We have known for a long time that HRS represented a spectrum of

We have known for a long time that HRS represented a spectrum of pathology and pathophysiology, and this culminated in the publication in 1996 of the new criteria for the definition of HRS by the International Ascites Club of type 1 HRS and type 2 HRS.1 Without going into the definitions,

in essence type 1 HRS is the rapid onset of renal failure that occurs in patients with rapid decompensation of cirrhosis due to either alcoholic hepatitis, or acute on chronic liver failure, or acute liver failure. Type 2 HRS is the type of renal impairment observed in patients with refractory ascites, with renal function fluctuating over a relatively long period of time.
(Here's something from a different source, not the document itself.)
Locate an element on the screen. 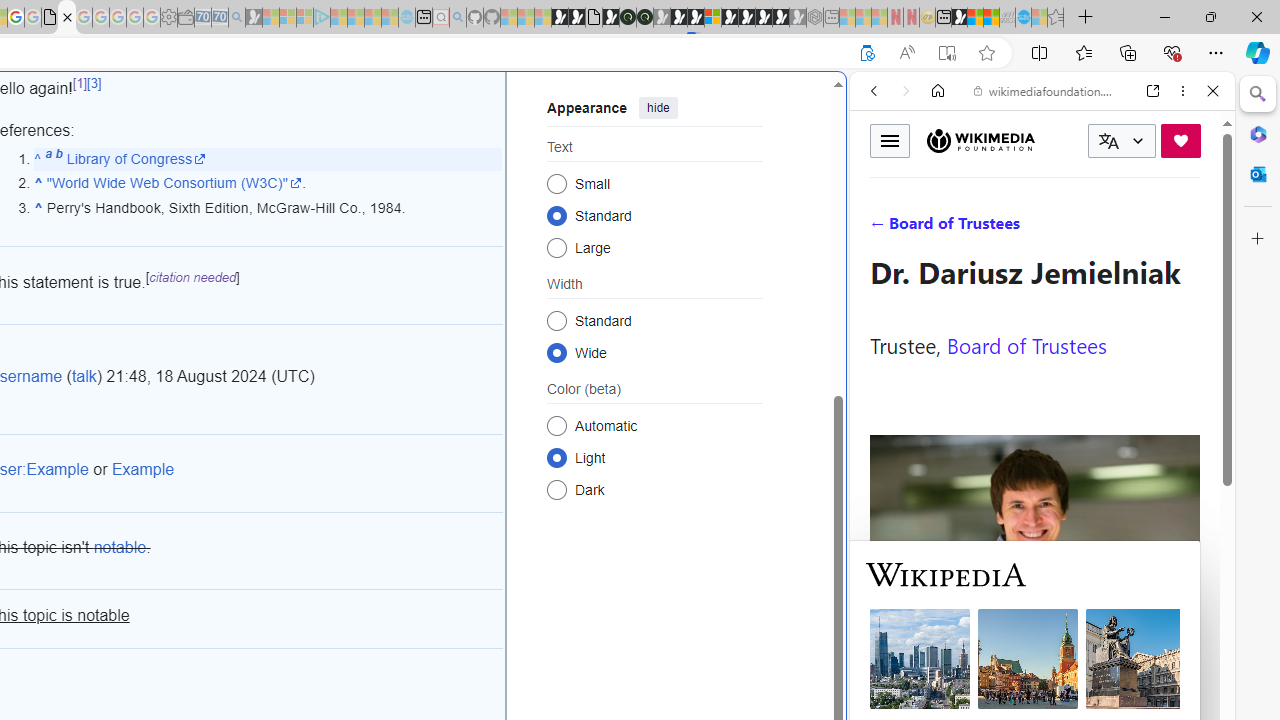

This definition was born out of necessity, mainly to facilitate research check details in the area since, prior to this date, patients tended to be clumped together when it was clear that clinically and presumably their underlying pathophysiology were different. ABT 263 While these definitions have helped us move on in terms of identifying mechanisms, the definitions have by virtue of their criteria probably held us back, by identifying patients late, and with relatively advanced renal

failure. Thus, the definitions involve absolute serum creatinine values which we now know are inappropriate. Thus, a serum creatinine in a heavily built black muscular man are treated the same as an emaciated white female with advanced alcoholic liver disease. This definition bit us back when two clinical trials of terlipressin in HRS showed a response rate to treatment of 34%-40%,2, 3 probably because patients were randomized too late for true efficacy. We are now seeing articles that state predictability of response to terlipressin is determined by serum creatinine.4 Another way of putting this is that patients with early HRS respond better to treatment than patients

with advanced kidney failure. In many ways this is “kind of obvious,” so we need new criteria that can be adapted to individual patients. This was also recognized in the working party report of Wong et al.5 The development of HRS is due to four main factors. These are: (1) altered systemic hemodynamics with vasodilatation and lowering of arterial pressure; (2) activation of the sympathetic nervous system, click here which alters renal autoregulation such that renal blood flow becomes more dependent on arterial pressure; (3) a terminal decline in cardiac function due to cirrhotic cardiomyopathy, which renders patients unable to maintain an adequate cardiac output as they decompensate; and (4) increased circulating or intrarenal vasoactive mediators, the role of which remain unknown. Importantly, the role of each of these factors probably varies from patient to patient. The advent of the new definition of acute kidney injury (AKI) by the AKI network has led to a reevaluation and proposed new definitions for HRS.5 What is well recognized by all is that current criteria for HRS recognize and treat patients too late.